Tâches:
[1] Répondez à ces questions sur l'extrait consacré à l'engagement des élèves, en reprenant les lettres :
(a) Comment apprennent les élèves à qui l'on demande simplement d'écouter ?
(b) Quel type d'activité donne un apprentissage bien meilleur ?
(c) Quelles références sont citées entre parenthèses ?
[2] Énumérez, une par ligne, toutes les situations d'apprentissage que décrit l'extrait sur l'engagement des élèves.
[3] Poursuivez le texte sur l'engagement des élèves à partir de sa dernière phrase.

Extrait à lire:
= = = = = = =

Comment engager ses élèves dans une réelle réflexion lorsque l’on enseigne ? La recherche a montré que lorsqu’on leur demandait simplement d’écouter ce que l’on dit, alors ceux-ci apprenaient superficiellement. Au contraire, lorsqu’on leur proposait des activités leur demandant explicitement de donner du sens aux nouvelles informations transmises, alors l’apprentissage était bien meilleur. Et si en plus les élèves interagissent entre eux à propos des notions présentées, c’est encore mieux (Chi et al., 2018 ; Chi & Wylie, 2014). Mais comment faire cela en pratique ?

= = = = = = =

Données fournies:

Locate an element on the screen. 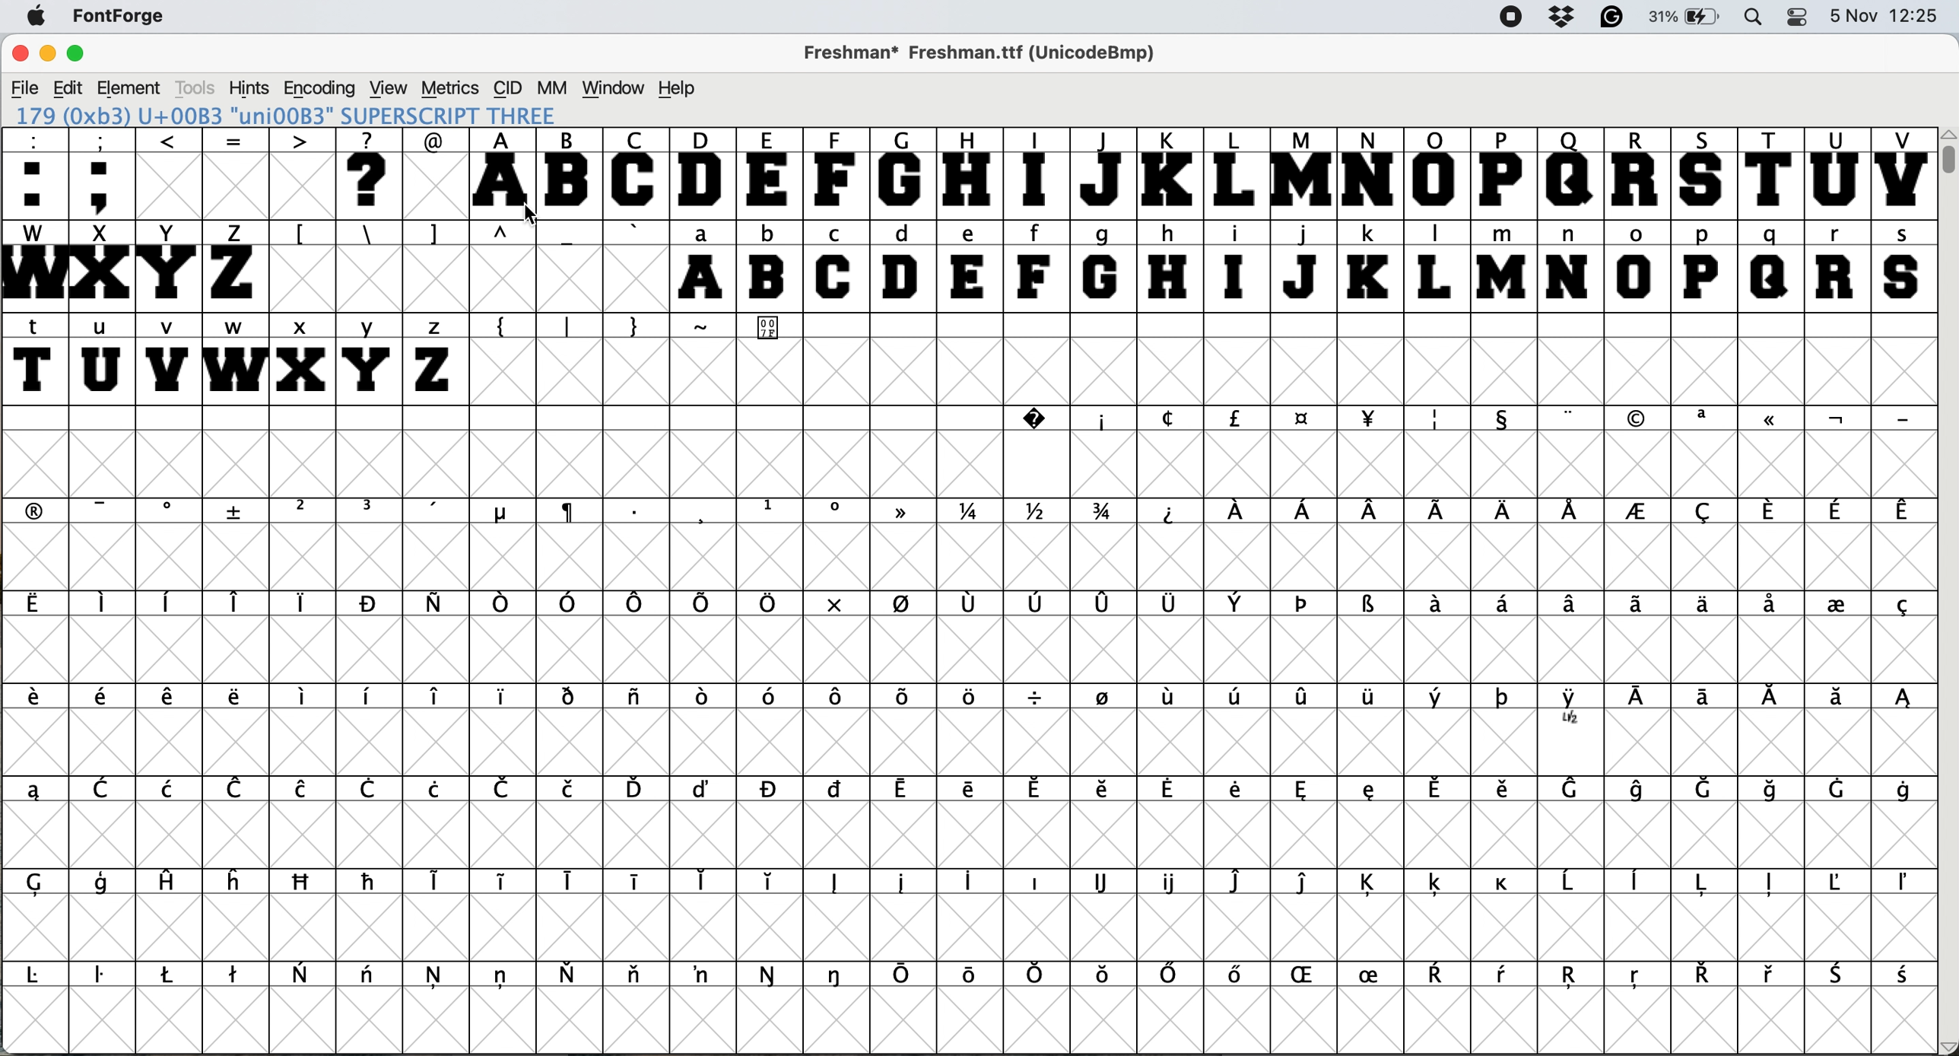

= = = = = = =

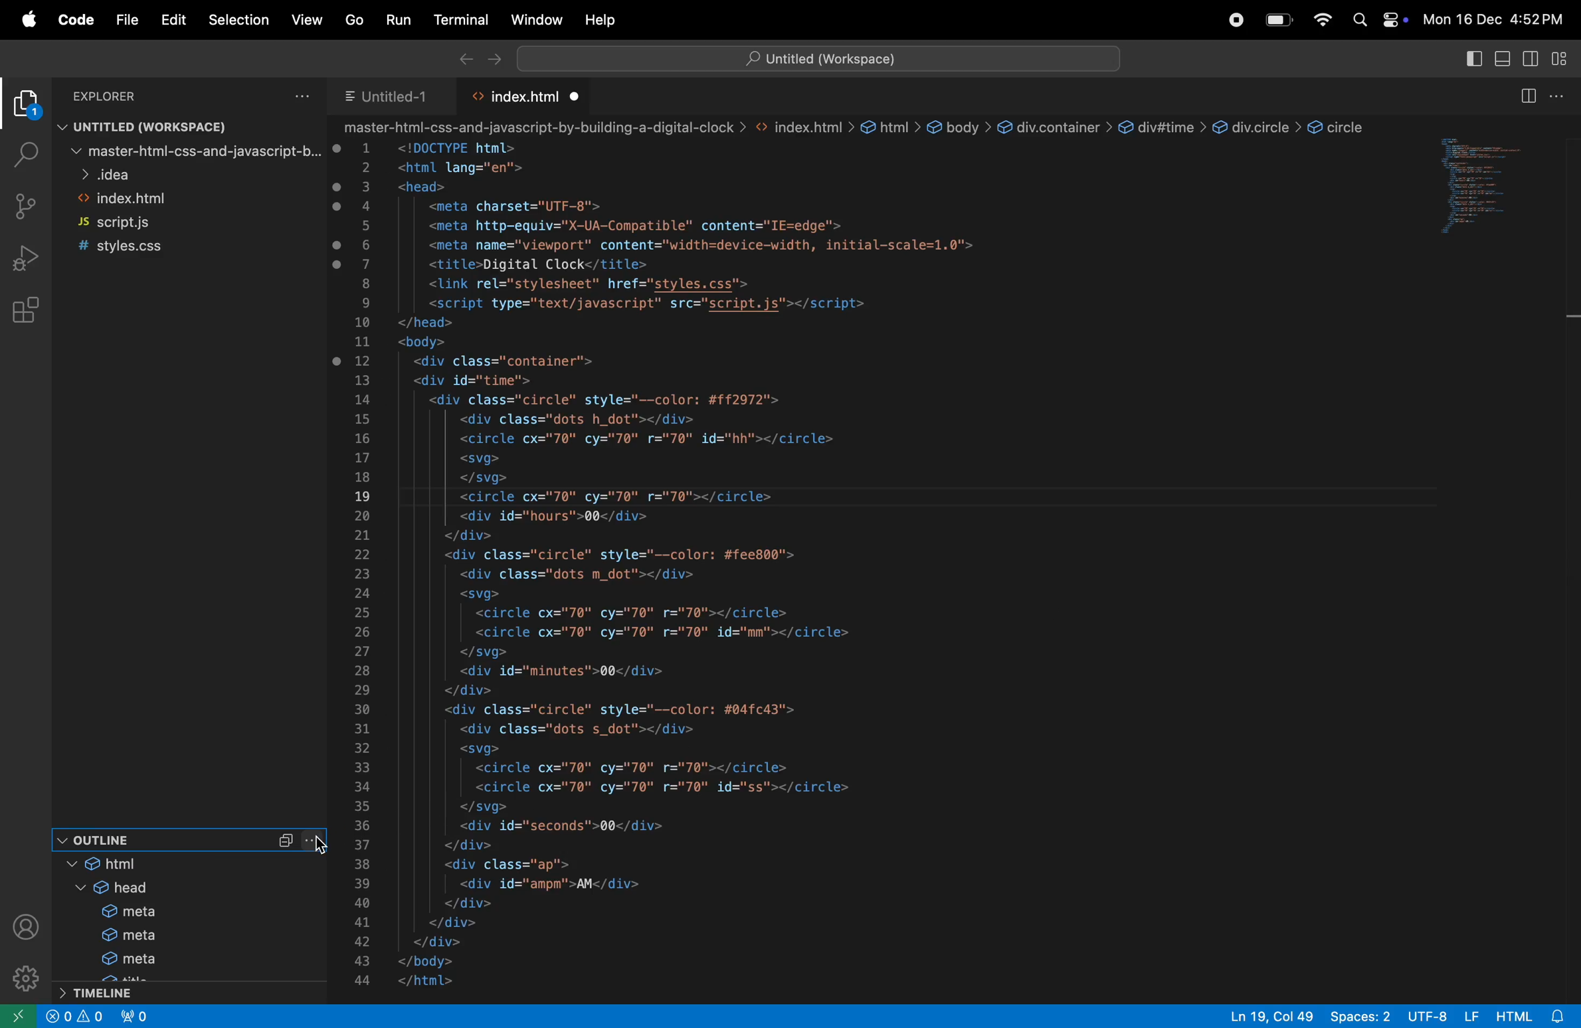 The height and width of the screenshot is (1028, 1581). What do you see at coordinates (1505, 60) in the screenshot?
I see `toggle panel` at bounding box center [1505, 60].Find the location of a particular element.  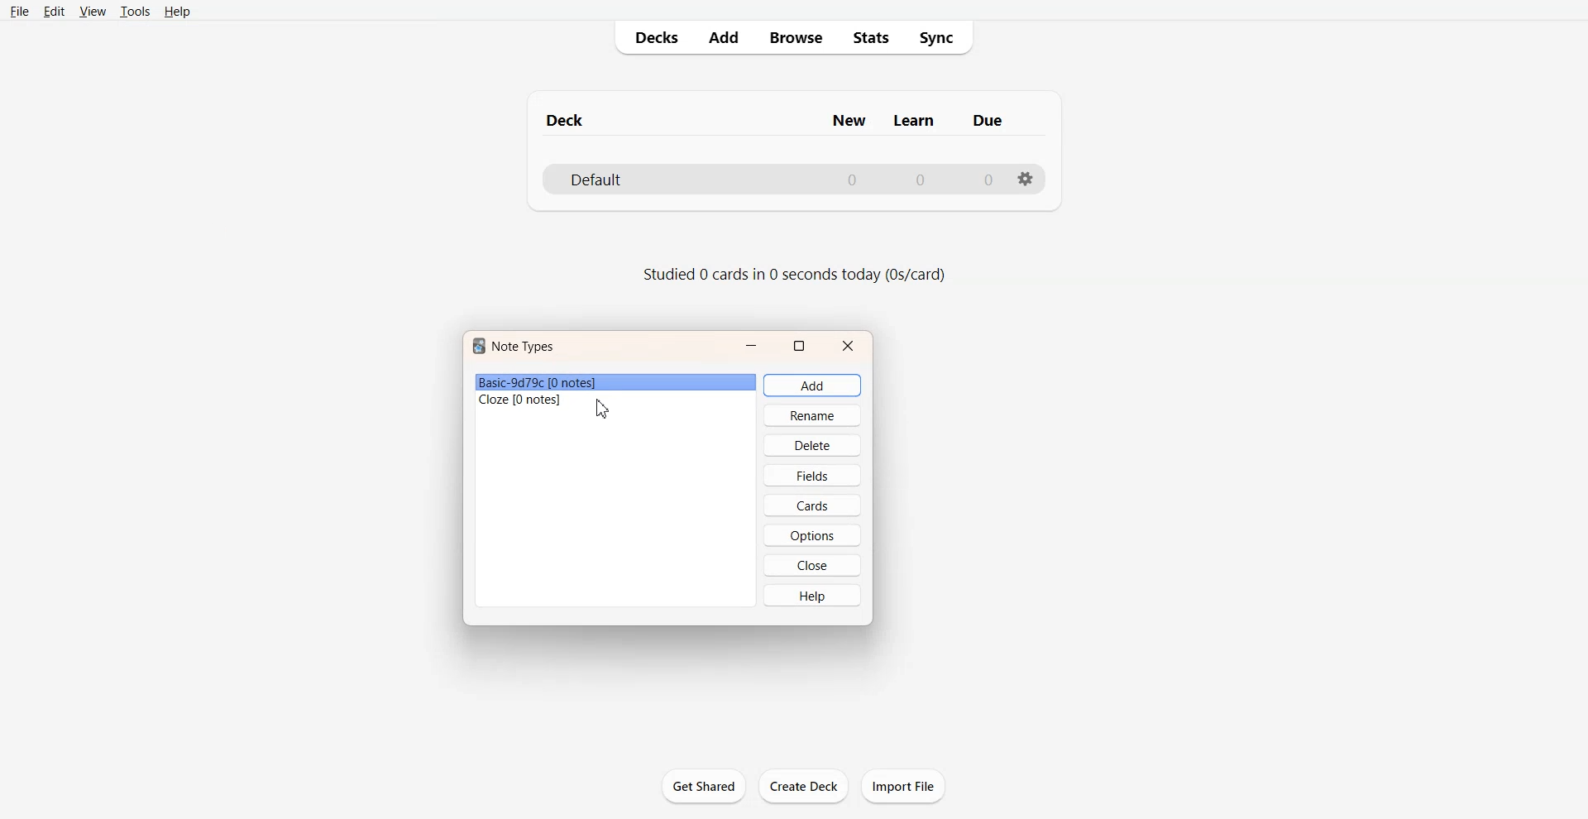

= = = = = = =

Réponses par tâche:
[1]
(a) Ils apprennent superficiellement.
(b) Des activités leur demandant explicitement de donner du sens aux nouvelles informations transmises.
(c) Chi et al., 2018 ; Chi & Wylie, 2014.

[2]
Les élèves écoutent simplement ce que l'on dit.
Les élèves suivent des activités qui leur demandent explicitement de donner du sens aux nouvelles informations transmises.
Les élèves interagissent entre eux à propos des notions présentées.

[3]
La méthode du questionnement réciproque guidé est issue de la recherche et a démontré son efficacité dans des contextes allant du collège à l’enseignement supérieur (King, 1994, 2008). Celle-ci demande très peu de temps de préparation, dure environ 15 minutes, est facile à mettre en œuvre et s’applique pour des groupes jusqu’à 40 élèves. Le cœur de cette technique est de faire discuter les élèves entre eux à partir de questions qu’ils vont devoir écrire eux-mêmes en suivant des modèles types.

Principe

La méthode se déroule en 4 étapes et débute généralement après une phase où l’enseignant a exposé de nouvelles notions.

  1. L’enseignant propose une liste d’une dizaine de questions types à compléter. Par exemple : “Quelle est la différence entre … et … ?”, ou “Quelle est la cause de … ?”.
  2. À partir de cette liste, chaque élève va générer 2 ou 3 questions spécifiques en lien avec le contenu présenté en cours en sélectionnant et complétant celles qu’il souhaite. Ce travail est individuel et dure généralement 2 à 3 min.
  3. En groupes de 2 à 4, les élèves vont s’interroger entre eux à partir des questions qu’ils auront créées. L’enseignant circule entre les groupes pour écouter les discussions et éventuellement relancer les débats. Cette phase dure environ 10 min.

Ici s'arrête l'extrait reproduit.